天马有灵性,自知品高,对伺候它们的司马使向来是不屑一顾,甚难驱使,一不高兴就踩跺粮草,踢破马槽,脾气极差。

然今日,这些趾高气扬的天马,居然全都缩到马厩最角落的位置,气都不敢大喘一声,再看仔细了,有些个天马的腿肚子还在发抖,几乎要失蹄跪地。

尽管槽里放了从天河旁新鲜割来的嫩草,可那些天马就是不迈出半步,死活不肯靠近马槽。

几个司马使无奈地互视一眼,纷纷看向马槽另一边。

在那里,盘了一尾巨大的赤蛇,桶口粗的蛇身蜷成团状仍是硕大无比,背上漆黑双翼犹如披风裹在身上,虽然蛇首上了辔头,禁锢了那能够一口吞掉丈八金刚的血盘大口,然那莫名震慑的威势却足够叫人却步。

马厩根本容它不得,只要稍微抬头就能把厩顶给掀了,所以把它安置在马厩外围。

看它闭了双目懒洋洋地躺在地上,漂亮的赤鳞晒著日光,偶尔蠕动一下,可就是这般普通的一个动作也楞是把那群天马给吓得屁滚尿流。

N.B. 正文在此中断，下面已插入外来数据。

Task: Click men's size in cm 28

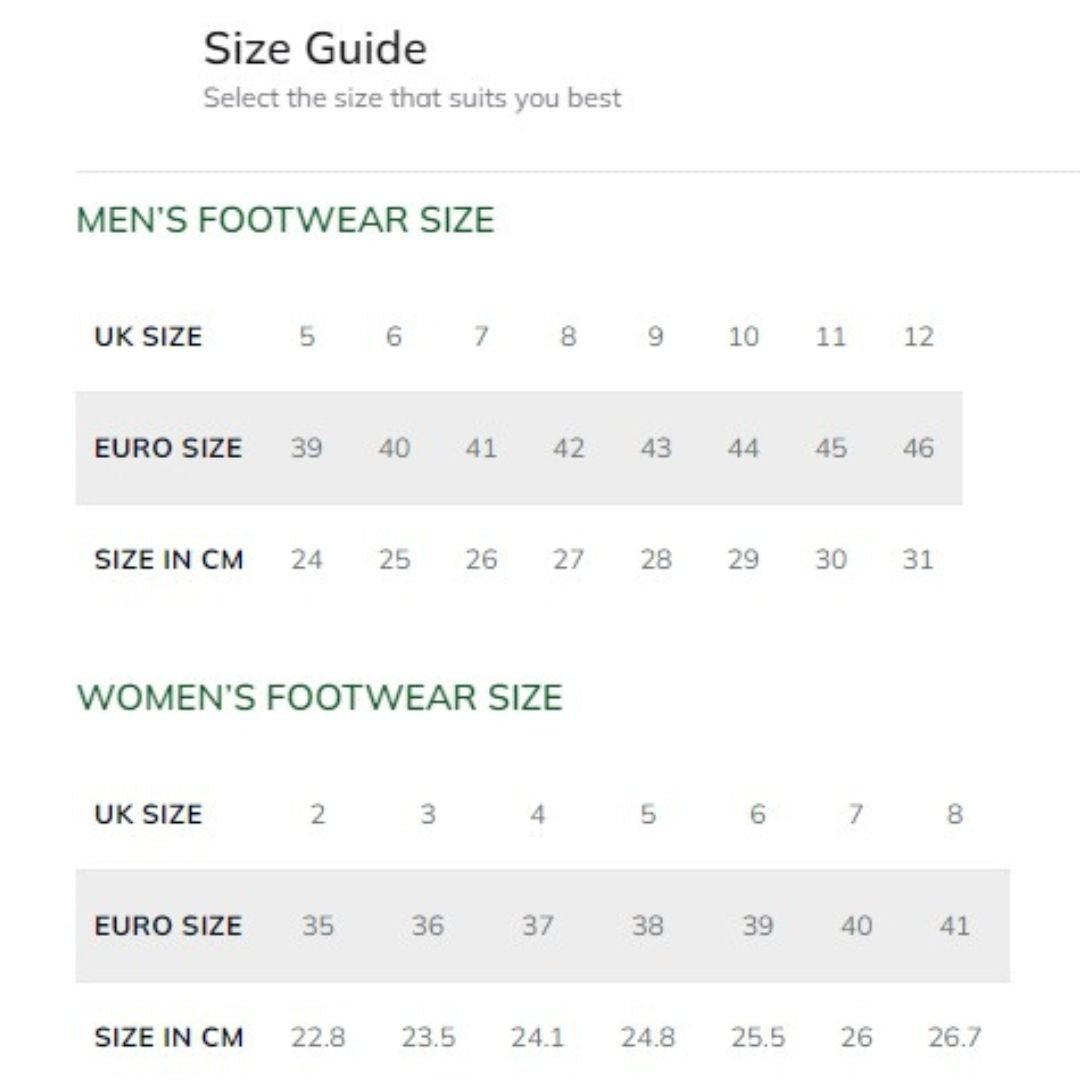Action: pos(656,559)
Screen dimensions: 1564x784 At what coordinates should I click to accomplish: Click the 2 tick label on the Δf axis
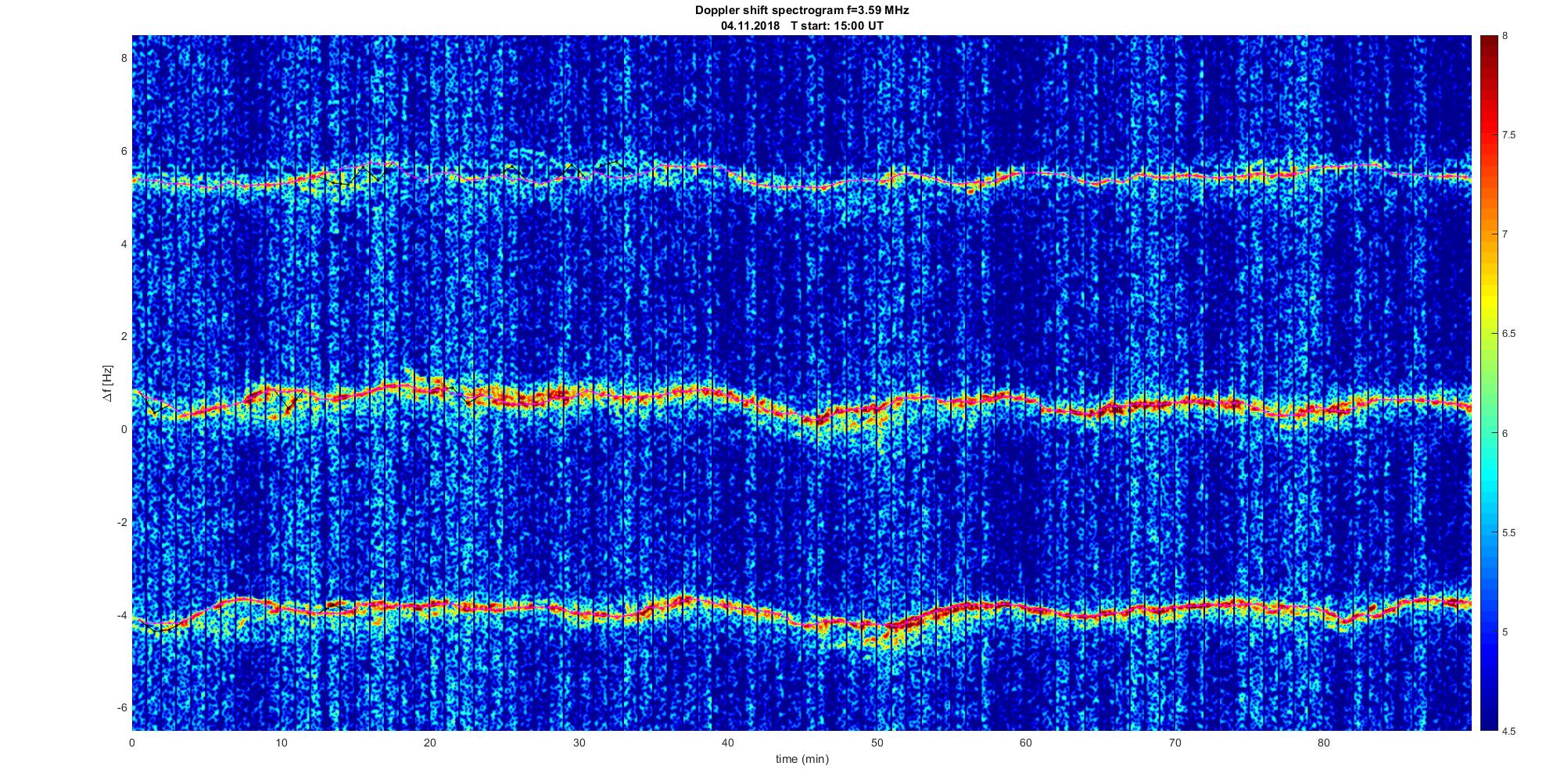tap(122, 336)
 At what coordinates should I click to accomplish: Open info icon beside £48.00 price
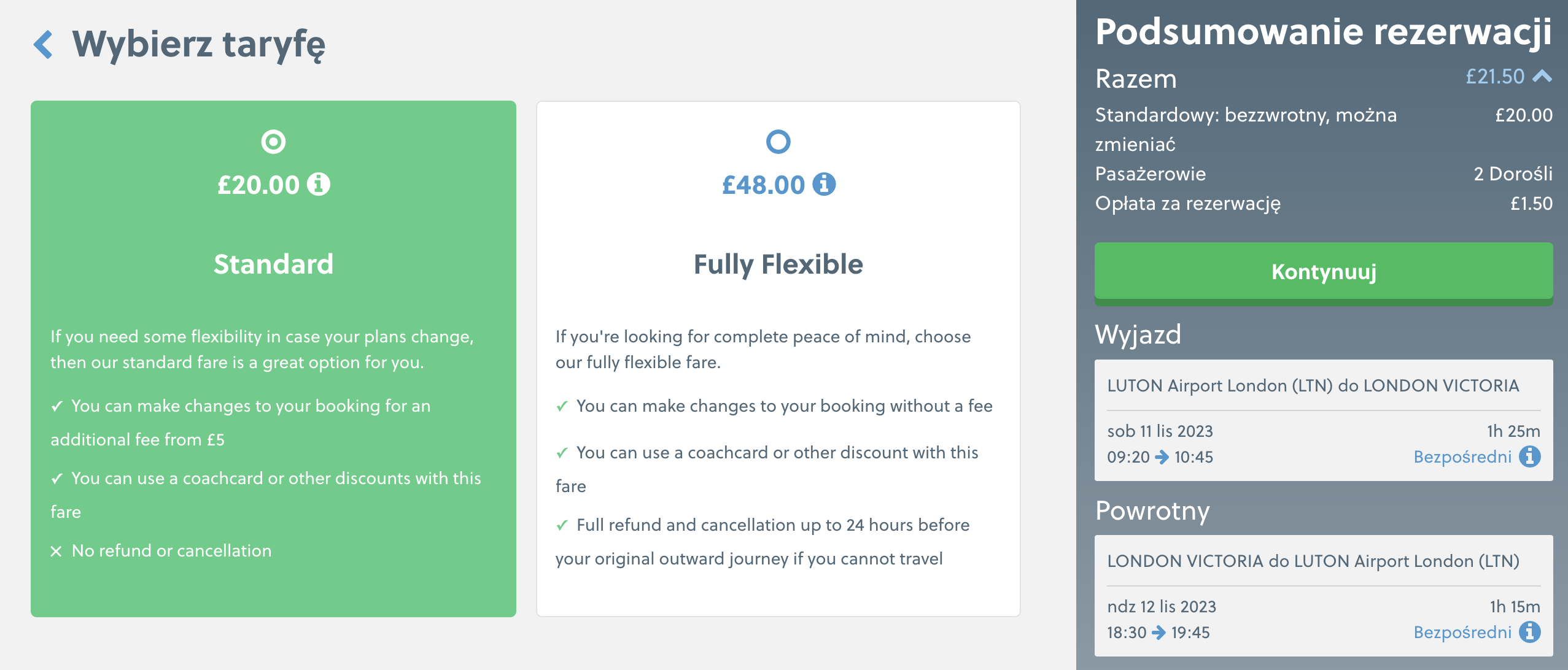pyautogui.click(x=824, y=184)
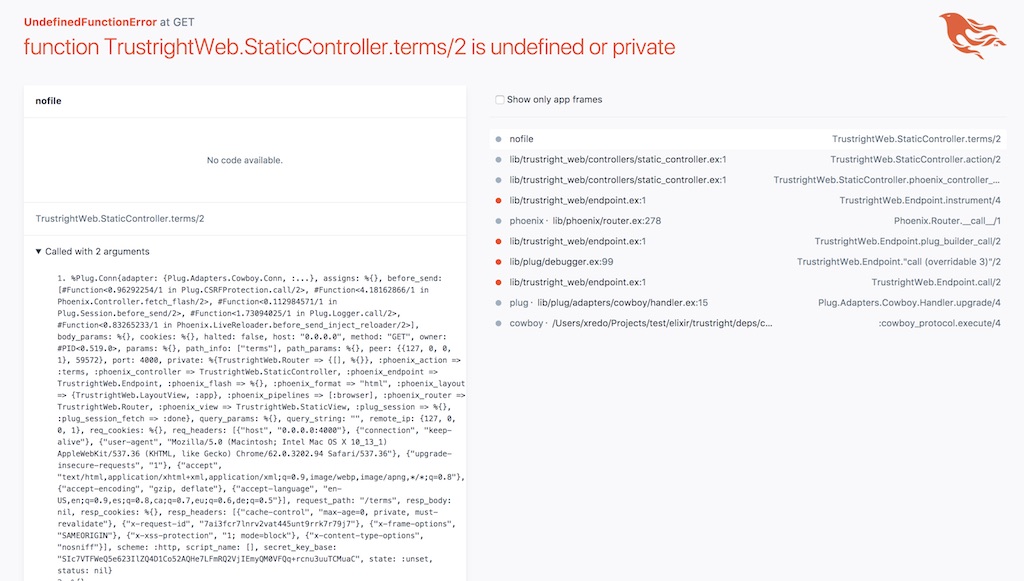The height and width of the screenshot is (581, 1024).
Task: Select the cowboy_protocol.execute/4 frame
Action: pyautogui.click(x=748, y=323)
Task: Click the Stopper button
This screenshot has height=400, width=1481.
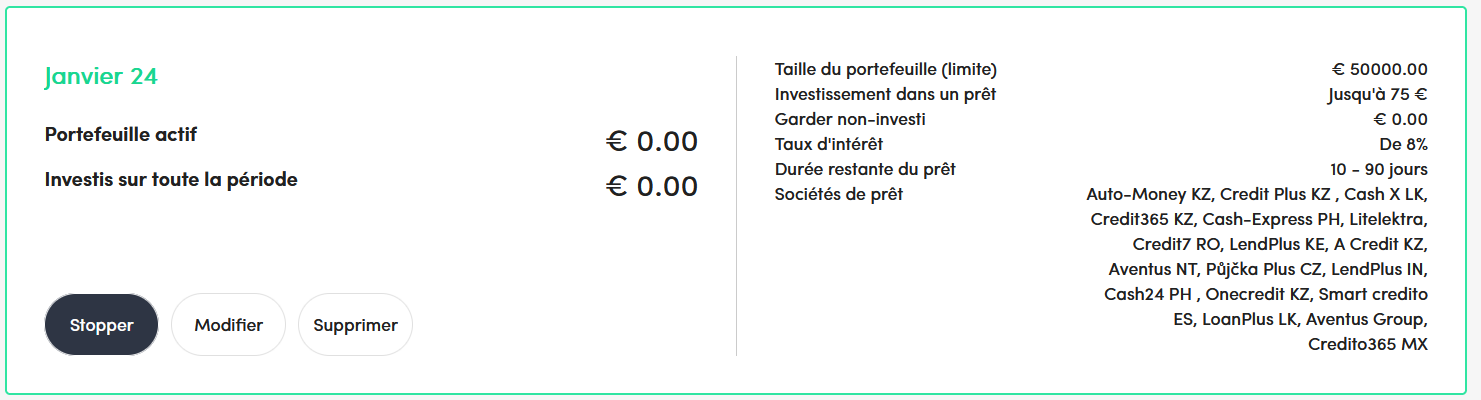Action: pyautogui.click(x=101, y=325)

虽然天帝有旨,这鸣蛇收归御马监差使,可众司马使哪个敢上去驱使,虽说嘴巴是困住了,可要给那蛇身给缠上,不被勒个全身骨断才怪。

正是想著,忽然感到一阵风旋起,众使相视一眼,心中均不约而同地响起一句:又来了。

顷刻便见有灰衣神人踏云而至,背上一个大包裹,云头渐收,落到马厩外的地面上。

御马监的司马使不过天宫小仙,见状连忙上前行礼:拜见廉贞星君!对方点头致意,然而目光从一开始便只停留在那尾大蛇身上。

看他大步过去,手中包裹一抖,散开在地,全是荤腥肉食。

众司马使不由面面相觑,是说天宫中的神仙吃的是金丹素果,怎会有这些荤肉,想必是到下界取来。

可这位廉贞星君来得也太过频繁了一点吗?每日过来一趟,可偏又不是来要坐骑……只不过他们也不敢多嘴查问,听殿上伺候天帝的天奴说,这条上古鸣蛇便是叫这位星君收服为骑的。

想那七元星君,虽然仙品不算至高无上,然却个个厉害,可不是他们这些小仙敢惹的。

就见那鸣蛇连眼睛都不睁开,便像知道是谁来了,头挪了个方向。

虽然有辔头禁锢,但还是能稍微张开吃食,蠕动著将那些堆在面前的肉给咽下肚去,小山一般的肉堆转眼间消失在它的血盘大口里,怎不叫那些司马使一阵毛骨悚然,心想幸得有这位星君不辞辛劳日日来饲肉,否则这蛇什麽时候饿了没食吃,把他们几个吞了恐怕也不过是塞个牙缝罢了。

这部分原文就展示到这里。